今度の選挙について

 あまりこのブログでは政治的なことを書かないようにしていたのだけれど、今回はやや例外的に、先日公示されたばかりの総選挙について述べたい。


 今度の選挙、いまひとつ盛り上がっていないと聞く。「いまなら勝てる」という理由だけで、この忙しい時期に不要な選挙をする安倍政権も安倍政権なら、「勝つためにはバラバラでは駄目だ」という理由だけで、どう考えても呉越同舟なのに候補者の一本化を進める野党も野党だ、というわけである。勝手なことばかりしている人たちのために、何で僕らの貴重な時間と貴重なお金を使わなければならないのか。つきあっていられないよ、というところだろう。


 正直いって、この理屈はおかしいと思う。それを説明するために、19世紀イギリスの思想家ジョン=スチュアート・ミルの話をしたい(いま、ちょうどゼミで講読していることもあるけど)。


 ミルといえば『自由論』であるが、政治について本格的に論じた書物としては、もう一冊の大著『代議制統治論』がある。この本の第10章でミルは意外なことを言っている。しばしば投票権(原語はsuffrageであって、voting rightではない)というけれど、実はこれは権利ではないというのだ。


 権利なら好きに使っていいはずだ。場合によってはあえて使わない(=棄権する)という選択肢もありうる。これに対しミルは、投票権は権利ではなく信託(trust)であり、社会からその個人に課された責務なのだと主張する。


 自由主義者であるミルにとって、すべての人が、自分に関することを自分で決める権利をもつのはあたり前である。逆に他人に関してあれこれ命令する権利などない。とはいえ、政治というものはどうしても、社会の多くの構成員に関することを決めざるをえない。だとしたら、政治に関して決定する権利は本来、権利ではないのだ。それはむしろ、公共の利益に照らして、社会がどうあるべきかを判断する責務なのである、とミルはいう。


 このようなミルにすれば、投票権とは、社会から託された、社会のあり方について自分の考えを示すという責務である。さらにミルは、権利ではなく公共の責務である以上、投票は公開の場でなされるべきだと主張し、秘密投票を否定する。ここまで来るとちょっと、「う〜ん」という気もするが、投票権は権利ではなく公共の責務なのだ、という彼の理屈には、傾聴すべきものが含まれているように思われる。

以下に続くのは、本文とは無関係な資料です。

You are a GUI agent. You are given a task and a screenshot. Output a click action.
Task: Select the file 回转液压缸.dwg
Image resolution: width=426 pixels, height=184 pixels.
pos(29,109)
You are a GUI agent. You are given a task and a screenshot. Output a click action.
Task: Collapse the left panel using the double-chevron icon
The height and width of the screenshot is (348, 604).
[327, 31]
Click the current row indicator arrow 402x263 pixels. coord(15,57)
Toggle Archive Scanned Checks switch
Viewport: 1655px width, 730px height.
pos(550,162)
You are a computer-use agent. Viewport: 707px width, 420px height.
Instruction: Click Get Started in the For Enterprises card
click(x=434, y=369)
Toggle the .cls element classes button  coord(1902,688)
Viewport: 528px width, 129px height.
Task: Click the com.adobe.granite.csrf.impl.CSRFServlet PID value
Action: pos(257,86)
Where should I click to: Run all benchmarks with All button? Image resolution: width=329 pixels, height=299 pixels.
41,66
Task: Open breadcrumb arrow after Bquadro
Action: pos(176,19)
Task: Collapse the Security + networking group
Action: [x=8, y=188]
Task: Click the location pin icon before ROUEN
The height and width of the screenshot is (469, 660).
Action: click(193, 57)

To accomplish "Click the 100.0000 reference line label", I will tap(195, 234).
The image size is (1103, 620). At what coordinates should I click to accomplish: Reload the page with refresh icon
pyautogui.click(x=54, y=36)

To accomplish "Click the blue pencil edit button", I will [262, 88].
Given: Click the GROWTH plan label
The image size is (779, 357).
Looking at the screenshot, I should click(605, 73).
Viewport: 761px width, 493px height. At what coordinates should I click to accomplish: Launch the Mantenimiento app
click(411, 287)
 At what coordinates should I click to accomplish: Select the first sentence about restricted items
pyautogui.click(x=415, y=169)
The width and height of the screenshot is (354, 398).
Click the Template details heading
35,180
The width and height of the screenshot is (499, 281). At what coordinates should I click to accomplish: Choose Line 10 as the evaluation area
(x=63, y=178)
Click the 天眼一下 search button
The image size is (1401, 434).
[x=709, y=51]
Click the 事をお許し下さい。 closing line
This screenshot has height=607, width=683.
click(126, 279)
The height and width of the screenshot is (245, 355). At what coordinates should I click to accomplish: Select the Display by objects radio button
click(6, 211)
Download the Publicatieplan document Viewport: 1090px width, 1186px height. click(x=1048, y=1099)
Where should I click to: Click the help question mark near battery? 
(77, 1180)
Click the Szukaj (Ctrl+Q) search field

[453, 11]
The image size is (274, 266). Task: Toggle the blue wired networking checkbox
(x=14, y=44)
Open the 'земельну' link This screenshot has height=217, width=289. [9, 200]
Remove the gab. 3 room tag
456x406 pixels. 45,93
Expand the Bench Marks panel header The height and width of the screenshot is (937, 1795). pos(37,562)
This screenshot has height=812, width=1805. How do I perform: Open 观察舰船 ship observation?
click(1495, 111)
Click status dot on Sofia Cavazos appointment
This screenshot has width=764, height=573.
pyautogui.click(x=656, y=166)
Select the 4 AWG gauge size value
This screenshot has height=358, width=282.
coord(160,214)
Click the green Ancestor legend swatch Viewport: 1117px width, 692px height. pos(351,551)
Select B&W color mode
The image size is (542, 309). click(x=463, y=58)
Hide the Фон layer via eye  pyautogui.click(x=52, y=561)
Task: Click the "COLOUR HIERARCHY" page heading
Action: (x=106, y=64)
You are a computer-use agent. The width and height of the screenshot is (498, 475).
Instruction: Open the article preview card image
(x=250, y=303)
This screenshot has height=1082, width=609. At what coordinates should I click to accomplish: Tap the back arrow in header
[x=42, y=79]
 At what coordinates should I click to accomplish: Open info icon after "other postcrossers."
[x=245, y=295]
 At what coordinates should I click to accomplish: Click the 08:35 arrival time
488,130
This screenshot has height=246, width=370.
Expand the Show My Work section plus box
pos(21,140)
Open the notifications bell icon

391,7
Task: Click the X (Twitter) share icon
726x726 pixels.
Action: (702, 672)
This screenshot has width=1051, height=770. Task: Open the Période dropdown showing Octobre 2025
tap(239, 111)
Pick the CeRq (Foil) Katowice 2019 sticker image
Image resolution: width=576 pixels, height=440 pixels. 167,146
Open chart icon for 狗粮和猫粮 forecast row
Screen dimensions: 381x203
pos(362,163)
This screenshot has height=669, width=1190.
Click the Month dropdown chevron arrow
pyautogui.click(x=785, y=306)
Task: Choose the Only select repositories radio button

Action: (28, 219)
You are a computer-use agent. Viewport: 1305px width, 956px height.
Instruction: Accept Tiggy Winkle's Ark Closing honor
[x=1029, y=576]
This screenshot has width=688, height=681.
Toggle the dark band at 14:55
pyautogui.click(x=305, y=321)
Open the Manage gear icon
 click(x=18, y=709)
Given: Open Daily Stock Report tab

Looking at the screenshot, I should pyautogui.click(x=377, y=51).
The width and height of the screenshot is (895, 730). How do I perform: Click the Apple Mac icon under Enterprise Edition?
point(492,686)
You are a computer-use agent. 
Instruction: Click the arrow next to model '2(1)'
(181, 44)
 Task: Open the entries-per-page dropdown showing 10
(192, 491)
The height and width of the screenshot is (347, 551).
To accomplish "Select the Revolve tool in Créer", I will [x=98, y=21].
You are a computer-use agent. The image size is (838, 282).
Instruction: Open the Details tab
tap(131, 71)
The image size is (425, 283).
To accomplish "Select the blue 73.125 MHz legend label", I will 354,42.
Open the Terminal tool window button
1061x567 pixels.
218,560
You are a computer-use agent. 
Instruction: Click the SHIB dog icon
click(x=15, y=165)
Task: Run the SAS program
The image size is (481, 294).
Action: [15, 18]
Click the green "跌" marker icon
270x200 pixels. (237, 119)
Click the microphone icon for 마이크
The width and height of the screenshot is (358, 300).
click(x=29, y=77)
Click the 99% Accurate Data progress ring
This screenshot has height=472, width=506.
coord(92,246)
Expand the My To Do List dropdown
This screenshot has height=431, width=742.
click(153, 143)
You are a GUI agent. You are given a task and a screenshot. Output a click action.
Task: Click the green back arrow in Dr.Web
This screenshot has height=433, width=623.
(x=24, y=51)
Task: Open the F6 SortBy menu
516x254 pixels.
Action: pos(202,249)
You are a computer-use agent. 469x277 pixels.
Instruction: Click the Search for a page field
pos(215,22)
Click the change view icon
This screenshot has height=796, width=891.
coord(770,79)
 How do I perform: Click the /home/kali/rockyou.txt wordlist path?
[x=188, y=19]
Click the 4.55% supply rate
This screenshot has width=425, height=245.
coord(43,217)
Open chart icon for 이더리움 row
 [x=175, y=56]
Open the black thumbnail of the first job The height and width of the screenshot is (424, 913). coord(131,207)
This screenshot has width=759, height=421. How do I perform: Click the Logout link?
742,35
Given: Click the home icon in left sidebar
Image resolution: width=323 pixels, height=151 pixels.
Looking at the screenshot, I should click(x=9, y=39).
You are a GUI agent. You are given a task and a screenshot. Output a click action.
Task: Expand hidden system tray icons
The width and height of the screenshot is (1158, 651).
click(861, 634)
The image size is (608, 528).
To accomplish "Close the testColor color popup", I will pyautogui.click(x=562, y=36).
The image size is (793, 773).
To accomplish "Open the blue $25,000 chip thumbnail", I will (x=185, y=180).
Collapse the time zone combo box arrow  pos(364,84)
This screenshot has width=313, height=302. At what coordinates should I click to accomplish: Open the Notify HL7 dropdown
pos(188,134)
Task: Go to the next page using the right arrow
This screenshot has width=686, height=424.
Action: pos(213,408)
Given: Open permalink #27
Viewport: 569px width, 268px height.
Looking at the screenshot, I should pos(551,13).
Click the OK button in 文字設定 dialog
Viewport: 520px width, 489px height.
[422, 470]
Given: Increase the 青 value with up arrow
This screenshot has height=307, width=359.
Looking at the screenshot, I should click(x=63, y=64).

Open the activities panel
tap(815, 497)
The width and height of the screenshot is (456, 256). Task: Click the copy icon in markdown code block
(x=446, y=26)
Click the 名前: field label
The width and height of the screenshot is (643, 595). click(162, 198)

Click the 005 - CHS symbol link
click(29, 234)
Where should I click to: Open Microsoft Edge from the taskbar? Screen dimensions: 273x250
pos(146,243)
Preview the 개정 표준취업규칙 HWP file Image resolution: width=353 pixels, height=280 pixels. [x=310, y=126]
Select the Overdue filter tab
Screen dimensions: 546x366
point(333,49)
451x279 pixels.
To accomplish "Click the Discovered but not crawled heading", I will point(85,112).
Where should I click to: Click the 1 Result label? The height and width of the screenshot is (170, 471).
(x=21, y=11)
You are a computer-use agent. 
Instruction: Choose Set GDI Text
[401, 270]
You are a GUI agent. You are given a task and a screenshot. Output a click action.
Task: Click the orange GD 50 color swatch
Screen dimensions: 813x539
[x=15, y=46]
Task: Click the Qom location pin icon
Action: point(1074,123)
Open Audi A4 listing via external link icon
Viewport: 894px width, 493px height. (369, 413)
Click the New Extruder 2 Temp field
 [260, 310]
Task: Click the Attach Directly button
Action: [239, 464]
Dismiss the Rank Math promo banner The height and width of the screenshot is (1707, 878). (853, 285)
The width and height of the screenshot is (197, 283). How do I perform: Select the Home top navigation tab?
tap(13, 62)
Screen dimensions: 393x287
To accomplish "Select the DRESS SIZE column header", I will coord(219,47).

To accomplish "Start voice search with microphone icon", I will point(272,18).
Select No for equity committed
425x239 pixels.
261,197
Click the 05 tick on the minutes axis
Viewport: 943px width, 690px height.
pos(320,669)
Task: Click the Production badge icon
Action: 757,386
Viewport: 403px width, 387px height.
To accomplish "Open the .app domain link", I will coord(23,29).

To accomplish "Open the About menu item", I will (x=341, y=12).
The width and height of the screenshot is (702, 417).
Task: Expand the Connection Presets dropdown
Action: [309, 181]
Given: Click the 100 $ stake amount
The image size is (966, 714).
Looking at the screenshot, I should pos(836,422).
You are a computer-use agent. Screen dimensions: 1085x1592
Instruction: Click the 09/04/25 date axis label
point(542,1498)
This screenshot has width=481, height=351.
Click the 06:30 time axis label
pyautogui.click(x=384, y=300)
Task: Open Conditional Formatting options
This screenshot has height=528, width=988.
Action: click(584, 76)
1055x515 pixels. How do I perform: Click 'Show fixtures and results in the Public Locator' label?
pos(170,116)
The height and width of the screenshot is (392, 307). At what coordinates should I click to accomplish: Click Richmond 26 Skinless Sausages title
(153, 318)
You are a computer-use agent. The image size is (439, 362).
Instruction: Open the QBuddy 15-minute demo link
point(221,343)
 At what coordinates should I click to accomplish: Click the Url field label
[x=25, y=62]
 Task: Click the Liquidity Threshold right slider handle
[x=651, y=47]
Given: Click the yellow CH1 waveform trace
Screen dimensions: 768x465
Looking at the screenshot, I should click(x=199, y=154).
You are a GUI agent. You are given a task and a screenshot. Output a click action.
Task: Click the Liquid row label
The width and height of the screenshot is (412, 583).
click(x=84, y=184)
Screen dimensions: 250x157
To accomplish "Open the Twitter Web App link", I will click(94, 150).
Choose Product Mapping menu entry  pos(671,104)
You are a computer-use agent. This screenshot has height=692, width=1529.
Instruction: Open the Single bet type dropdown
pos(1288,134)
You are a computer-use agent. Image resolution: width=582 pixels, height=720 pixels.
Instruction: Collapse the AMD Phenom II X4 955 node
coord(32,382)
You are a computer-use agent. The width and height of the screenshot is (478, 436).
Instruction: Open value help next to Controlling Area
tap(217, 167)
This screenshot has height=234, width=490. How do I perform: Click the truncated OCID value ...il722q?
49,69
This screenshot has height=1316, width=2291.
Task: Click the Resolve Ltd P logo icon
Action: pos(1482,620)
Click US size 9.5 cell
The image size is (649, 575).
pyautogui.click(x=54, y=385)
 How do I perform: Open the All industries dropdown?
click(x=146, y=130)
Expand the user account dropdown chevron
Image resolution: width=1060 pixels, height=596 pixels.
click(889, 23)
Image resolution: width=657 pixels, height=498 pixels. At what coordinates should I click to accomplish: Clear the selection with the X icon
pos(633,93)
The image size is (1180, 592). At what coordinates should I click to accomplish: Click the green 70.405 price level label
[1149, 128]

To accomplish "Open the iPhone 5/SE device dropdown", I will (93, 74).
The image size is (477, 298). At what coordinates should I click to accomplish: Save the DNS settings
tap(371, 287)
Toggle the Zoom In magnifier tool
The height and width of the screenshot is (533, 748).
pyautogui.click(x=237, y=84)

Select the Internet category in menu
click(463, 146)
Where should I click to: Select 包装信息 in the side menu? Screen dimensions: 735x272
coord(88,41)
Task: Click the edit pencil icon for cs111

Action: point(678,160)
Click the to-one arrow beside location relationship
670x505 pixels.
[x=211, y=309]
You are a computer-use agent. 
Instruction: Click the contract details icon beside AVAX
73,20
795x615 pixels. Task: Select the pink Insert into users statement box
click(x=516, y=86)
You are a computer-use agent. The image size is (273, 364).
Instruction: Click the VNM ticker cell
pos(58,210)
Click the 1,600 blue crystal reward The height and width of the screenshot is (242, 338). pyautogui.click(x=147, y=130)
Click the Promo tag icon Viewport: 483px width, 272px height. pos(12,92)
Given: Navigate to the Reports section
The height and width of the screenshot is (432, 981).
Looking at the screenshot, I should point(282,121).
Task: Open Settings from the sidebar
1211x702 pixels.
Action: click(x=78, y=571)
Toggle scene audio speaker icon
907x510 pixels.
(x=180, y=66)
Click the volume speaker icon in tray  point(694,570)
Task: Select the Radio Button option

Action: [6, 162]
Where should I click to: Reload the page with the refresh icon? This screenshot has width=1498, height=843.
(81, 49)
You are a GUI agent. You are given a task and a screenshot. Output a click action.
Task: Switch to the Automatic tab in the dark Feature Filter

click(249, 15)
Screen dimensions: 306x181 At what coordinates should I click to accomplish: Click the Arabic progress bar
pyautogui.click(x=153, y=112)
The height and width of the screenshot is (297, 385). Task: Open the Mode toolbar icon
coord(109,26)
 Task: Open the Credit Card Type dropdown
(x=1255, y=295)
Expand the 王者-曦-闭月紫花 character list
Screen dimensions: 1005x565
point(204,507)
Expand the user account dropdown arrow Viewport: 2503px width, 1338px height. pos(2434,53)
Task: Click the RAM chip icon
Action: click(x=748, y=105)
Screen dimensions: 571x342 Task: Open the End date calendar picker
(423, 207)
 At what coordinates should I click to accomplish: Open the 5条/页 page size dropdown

 このミルの理屈を、今度の選挙にあてはめてみるとどうだろう。もし仮に、人々の代表として公共の利益のために働くべき代議士たちが、自己利益だけを考えて、その職務を全うしていないとしよう。そうだとすれば、有権者のつとめは何であろうか。間違いなく、「勝手なことばかりをしている人たち」を、さらに勝手にさせておくことではないはずだ。むしろ、自分たちの代表が勝手なことをしないよう、しっかり見張ることこそが責務なのではなかろうか。


 自分の代理人がなした不始末は、本人の不始末とみなされる。もし代理人が勝手なことをすれば、勝手にさせておいた方が悪いのだ。「そんなことを委ねてない」と、後から見苦しく言うくらいなら、きちんと代理人をチェックすべきなのである。


 選挙について疑義があるなら、その疑いは選挙の場で晴らすべきではなかろうか。